OpenSSL developers had already issued a patch to prevent DROWN attacks as of March 1. Still, the threat naturally gave rise to even more doubts about OpenSSL. It led some observers to question why so many websites keep using it, given the number of serious OpenSSL-related security vulnerabilities that have cropped up in recent years. The most famous of those was Heartbleed, but that was not the only one. Another serious OpenSSL security bug appeared just a few weeks ago.
As cryptographer Matt Green told Ars Technica, for example, "It's amazing to me that we keep finding one or two of these [vulnerabilities] per year for protocols that are this old. This shouldn't keep happening."
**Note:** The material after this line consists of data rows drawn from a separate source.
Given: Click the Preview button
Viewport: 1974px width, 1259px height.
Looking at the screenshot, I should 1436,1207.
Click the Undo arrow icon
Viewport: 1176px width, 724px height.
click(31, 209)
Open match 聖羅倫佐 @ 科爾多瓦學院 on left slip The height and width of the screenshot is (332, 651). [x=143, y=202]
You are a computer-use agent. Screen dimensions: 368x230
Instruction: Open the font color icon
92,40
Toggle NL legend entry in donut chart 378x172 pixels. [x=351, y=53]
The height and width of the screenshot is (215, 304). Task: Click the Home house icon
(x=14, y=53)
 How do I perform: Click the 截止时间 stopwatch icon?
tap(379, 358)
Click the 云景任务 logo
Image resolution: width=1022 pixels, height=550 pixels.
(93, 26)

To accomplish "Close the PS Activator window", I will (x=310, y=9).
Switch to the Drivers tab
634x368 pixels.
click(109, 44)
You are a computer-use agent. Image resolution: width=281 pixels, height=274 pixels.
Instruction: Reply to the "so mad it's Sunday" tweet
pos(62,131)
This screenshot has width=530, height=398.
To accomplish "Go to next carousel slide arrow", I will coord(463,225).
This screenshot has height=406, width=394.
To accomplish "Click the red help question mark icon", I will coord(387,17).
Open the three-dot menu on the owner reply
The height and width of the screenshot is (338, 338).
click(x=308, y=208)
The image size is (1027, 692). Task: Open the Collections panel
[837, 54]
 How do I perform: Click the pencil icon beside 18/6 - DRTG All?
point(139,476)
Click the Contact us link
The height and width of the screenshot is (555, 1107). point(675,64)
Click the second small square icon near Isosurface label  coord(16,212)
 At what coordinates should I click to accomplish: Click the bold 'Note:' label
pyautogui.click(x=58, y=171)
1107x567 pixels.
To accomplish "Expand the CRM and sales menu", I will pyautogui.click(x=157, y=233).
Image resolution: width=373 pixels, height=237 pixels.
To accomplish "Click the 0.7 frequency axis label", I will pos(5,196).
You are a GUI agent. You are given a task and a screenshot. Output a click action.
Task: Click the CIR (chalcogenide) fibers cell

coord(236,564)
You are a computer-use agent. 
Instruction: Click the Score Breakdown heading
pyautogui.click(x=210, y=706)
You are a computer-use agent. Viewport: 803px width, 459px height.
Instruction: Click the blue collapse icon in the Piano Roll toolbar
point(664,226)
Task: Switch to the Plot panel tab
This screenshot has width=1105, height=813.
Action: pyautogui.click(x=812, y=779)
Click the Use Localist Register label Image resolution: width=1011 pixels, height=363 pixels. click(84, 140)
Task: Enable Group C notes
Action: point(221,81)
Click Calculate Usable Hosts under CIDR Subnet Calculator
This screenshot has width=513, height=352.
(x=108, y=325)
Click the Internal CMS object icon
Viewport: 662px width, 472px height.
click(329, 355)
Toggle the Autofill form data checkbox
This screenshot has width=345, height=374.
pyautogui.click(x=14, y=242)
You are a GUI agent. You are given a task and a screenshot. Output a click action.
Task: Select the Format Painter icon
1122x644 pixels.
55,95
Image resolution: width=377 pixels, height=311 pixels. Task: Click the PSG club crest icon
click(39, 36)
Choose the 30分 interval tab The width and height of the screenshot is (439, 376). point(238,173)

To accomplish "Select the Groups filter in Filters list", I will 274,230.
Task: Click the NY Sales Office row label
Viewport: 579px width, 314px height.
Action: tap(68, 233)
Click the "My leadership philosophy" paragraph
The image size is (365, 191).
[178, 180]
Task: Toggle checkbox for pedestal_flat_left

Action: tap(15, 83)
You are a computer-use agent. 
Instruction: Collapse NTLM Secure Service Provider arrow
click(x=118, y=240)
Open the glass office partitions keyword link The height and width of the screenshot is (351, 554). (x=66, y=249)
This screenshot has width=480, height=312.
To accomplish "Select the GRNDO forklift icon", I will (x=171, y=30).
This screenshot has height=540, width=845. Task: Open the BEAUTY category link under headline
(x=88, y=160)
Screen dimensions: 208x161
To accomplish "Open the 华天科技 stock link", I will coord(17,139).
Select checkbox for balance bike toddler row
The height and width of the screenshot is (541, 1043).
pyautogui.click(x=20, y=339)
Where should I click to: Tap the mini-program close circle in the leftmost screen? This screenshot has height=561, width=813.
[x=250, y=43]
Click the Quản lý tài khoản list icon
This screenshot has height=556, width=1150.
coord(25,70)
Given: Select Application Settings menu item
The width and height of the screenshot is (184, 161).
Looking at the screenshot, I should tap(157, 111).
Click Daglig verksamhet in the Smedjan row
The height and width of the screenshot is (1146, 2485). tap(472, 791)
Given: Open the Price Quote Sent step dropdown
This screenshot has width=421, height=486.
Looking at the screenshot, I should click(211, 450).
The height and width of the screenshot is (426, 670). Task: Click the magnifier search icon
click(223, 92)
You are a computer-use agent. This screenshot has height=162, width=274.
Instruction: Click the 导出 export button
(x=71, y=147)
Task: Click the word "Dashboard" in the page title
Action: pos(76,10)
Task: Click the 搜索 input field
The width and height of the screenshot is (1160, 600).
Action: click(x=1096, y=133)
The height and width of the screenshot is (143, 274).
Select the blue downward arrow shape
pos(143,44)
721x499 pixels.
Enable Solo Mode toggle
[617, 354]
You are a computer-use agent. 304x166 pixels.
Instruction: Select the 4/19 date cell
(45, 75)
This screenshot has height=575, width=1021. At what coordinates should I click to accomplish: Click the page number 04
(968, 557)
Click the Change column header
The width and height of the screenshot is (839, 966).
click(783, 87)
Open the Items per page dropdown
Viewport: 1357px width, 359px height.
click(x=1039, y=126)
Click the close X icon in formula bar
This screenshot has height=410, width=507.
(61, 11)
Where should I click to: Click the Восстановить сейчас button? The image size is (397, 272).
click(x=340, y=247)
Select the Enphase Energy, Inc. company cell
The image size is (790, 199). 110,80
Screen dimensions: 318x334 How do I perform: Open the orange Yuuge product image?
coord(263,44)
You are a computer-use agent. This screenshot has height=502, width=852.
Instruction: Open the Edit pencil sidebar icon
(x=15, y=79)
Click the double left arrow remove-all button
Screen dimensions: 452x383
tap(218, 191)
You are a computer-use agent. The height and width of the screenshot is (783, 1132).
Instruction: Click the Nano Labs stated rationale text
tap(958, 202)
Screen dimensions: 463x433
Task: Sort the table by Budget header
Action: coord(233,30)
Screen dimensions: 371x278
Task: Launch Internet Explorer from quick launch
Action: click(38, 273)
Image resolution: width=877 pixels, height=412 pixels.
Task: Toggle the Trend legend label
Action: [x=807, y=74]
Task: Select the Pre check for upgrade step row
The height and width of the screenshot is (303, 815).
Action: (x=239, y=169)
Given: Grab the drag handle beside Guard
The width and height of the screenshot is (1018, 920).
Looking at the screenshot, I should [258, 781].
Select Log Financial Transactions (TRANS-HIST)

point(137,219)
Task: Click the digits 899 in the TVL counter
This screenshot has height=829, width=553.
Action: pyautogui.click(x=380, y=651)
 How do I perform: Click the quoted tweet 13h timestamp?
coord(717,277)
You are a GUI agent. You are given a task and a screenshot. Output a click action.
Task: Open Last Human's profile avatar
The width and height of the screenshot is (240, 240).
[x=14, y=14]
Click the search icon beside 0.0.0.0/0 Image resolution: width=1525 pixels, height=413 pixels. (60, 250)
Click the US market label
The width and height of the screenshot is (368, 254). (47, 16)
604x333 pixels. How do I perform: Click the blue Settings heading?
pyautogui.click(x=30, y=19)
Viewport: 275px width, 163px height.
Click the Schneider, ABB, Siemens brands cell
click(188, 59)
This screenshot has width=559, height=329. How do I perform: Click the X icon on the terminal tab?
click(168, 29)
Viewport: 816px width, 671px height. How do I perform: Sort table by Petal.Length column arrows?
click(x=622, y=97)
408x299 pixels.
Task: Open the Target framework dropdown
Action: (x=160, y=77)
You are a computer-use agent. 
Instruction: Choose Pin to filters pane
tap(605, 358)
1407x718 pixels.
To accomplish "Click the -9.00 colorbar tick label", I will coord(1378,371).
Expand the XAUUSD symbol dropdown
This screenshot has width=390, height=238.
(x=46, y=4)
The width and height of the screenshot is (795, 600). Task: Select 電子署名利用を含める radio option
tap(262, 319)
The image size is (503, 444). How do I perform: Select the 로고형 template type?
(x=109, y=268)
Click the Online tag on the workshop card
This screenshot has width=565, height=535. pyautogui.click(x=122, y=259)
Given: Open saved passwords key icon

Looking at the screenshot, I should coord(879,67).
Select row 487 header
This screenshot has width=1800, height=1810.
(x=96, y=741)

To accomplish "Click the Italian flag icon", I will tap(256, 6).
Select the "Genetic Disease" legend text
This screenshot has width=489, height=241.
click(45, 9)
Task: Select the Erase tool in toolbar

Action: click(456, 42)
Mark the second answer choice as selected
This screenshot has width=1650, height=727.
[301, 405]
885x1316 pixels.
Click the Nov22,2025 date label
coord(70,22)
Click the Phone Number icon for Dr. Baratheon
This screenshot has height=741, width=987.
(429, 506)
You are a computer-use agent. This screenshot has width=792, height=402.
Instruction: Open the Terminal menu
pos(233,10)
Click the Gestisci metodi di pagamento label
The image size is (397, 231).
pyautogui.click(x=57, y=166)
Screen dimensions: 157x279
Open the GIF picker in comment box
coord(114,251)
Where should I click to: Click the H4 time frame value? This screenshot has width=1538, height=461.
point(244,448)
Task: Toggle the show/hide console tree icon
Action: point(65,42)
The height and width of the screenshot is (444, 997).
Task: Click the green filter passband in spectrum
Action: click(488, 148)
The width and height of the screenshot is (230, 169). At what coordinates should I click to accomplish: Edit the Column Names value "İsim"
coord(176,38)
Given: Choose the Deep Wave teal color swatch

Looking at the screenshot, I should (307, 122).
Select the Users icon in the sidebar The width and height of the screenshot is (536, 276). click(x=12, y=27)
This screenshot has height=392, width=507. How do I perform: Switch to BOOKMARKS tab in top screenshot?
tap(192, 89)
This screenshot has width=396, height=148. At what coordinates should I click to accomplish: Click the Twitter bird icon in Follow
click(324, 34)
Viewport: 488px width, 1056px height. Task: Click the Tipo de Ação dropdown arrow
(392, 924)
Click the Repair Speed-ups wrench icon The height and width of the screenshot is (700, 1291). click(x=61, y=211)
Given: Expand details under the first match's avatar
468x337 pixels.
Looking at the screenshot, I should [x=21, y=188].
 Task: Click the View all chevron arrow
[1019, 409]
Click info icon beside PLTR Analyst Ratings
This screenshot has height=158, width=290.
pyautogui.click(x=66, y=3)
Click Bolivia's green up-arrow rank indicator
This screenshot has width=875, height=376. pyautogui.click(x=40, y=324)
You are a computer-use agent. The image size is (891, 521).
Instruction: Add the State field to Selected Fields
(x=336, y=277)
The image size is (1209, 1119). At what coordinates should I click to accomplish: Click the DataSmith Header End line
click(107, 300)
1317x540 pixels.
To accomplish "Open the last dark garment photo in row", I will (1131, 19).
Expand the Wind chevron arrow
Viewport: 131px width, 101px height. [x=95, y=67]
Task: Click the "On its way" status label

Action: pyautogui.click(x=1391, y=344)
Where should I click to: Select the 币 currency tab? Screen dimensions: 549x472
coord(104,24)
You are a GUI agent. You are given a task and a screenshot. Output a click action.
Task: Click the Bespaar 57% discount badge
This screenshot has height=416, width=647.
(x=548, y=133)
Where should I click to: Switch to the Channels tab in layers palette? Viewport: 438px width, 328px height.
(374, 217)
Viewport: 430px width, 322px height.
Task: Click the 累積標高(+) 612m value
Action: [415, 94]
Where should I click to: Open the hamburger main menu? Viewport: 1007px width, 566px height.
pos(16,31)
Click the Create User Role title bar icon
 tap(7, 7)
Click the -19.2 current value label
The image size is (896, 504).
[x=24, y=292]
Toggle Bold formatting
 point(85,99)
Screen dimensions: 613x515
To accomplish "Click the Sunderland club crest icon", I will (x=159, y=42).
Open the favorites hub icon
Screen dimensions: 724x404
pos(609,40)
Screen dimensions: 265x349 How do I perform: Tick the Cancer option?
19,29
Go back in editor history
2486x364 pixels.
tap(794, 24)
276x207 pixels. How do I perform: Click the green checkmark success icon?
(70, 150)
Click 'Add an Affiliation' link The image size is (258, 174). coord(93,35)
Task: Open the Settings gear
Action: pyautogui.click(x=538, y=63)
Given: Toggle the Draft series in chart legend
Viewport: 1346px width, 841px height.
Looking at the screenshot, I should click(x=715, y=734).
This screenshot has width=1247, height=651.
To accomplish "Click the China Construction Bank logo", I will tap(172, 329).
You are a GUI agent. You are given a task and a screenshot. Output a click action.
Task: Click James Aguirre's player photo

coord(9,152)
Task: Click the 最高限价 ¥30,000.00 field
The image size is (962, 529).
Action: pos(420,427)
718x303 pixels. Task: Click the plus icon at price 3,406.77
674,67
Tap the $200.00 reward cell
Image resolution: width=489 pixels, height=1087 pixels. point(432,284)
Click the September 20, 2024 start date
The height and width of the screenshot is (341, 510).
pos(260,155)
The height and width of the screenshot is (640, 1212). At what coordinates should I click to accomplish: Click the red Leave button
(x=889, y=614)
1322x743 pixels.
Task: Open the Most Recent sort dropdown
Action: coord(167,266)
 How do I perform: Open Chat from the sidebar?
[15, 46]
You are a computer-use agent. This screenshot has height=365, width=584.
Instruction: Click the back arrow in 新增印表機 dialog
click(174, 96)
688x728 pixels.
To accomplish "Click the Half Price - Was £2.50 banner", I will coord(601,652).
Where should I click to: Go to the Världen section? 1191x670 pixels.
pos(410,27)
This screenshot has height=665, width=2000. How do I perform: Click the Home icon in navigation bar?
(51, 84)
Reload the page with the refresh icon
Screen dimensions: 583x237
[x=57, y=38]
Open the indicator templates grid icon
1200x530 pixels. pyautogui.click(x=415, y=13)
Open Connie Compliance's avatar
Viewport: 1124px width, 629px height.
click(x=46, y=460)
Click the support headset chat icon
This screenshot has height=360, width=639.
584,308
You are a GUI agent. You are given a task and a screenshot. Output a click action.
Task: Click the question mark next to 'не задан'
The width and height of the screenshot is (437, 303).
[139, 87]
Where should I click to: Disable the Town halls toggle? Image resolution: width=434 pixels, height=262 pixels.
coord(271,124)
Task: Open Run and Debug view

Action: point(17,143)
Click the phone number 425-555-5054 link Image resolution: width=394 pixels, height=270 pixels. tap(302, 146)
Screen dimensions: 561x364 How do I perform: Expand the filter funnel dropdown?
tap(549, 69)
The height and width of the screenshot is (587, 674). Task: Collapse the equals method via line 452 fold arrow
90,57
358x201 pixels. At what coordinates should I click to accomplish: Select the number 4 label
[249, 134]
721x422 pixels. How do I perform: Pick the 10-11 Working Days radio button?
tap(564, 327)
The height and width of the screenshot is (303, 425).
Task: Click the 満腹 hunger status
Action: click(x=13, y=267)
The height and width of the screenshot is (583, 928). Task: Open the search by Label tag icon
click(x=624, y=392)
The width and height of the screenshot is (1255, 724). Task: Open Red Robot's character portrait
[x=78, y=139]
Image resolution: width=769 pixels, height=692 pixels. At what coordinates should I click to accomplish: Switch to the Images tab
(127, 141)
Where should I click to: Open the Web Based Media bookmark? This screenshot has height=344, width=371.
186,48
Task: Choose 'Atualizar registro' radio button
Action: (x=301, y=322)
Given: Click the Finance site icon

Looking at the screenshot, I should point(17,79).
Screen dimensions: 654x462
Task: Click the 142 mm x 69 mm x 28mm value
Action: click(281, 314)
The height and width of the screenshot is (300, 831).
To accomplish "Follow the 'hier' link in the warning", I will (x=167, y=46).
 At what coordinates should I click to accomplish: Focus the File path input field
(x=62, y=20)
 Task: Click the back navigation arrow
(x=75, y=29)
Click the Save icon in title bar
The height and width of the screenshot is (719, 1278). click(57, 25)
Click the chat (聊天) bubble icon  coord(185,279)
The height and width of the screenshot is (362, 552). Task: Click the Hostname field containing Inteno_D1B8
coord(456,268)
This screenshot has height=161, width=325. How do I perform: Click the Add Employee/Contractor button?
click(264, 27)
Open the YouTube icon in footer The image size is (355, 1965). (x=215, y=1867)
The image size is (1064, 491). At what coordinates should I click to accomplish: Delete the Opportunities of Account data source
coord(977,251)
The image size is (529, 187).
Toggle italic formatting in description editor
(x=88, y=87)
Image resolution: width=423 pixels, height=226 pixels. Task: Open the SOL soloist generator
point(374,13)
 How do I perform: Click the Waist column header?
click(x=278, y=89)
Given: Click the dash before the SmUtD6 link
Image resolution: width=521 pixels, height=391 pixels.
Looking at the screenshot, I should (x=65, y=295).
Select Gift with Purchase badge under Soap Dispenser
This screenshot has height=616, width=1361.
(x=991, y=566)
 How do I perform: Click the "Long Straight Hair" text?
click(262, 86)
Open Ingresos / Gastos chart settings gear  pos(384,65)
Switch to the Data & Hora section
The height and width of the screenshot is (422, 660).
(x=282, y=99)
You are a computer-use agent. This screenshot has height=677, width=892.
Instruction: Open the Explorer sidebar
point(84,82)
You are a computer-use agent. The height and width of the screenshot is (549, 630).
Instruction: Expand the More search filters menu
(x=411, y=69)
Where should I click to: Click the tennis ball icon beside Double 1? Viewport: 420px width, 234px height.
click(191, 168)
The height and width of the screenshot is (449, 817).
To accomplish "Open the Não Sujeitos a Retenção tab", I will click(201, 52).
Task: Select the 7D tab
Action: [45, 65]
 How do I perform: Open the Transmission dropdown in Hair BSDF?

In this case, however, it seems unfair to blame OpenSSL, or the open source cryptography community, for the flaw. DROWN is not OpenSSL-specific, and -- unlike Heartbleed -- it does not involve a fundamental cryptography flaw in code deemed safe as much as it stems from poor configurations of servers that rely on software (SSLv2) no longer known to be secure.
Yehuda Lindell, founder of security company Dyadic, perhaps put it best. "This is not another heartbleed in the sense that heartbleed was incredibly easy to exploit," he told The VAR Guy, adding that DROWN "is a very serious attack, but can be prevented quite easily."
In Lindell's view, the real danger is from poorly configured servers, not the developers of encryption software like OpenSSL. "It was recommended to disable SSLv2 (and even SSL v3) already a long time ago," he said. "The fact that so many servers still support it in itself demonstrates a huge problem: the people managing websites and securing them often do not have the know-how or resources to do it properly."
We agree. It's tempting to panic about DROWN as another Heartbleed, and blame the encryption developers. But that's unfair in this case.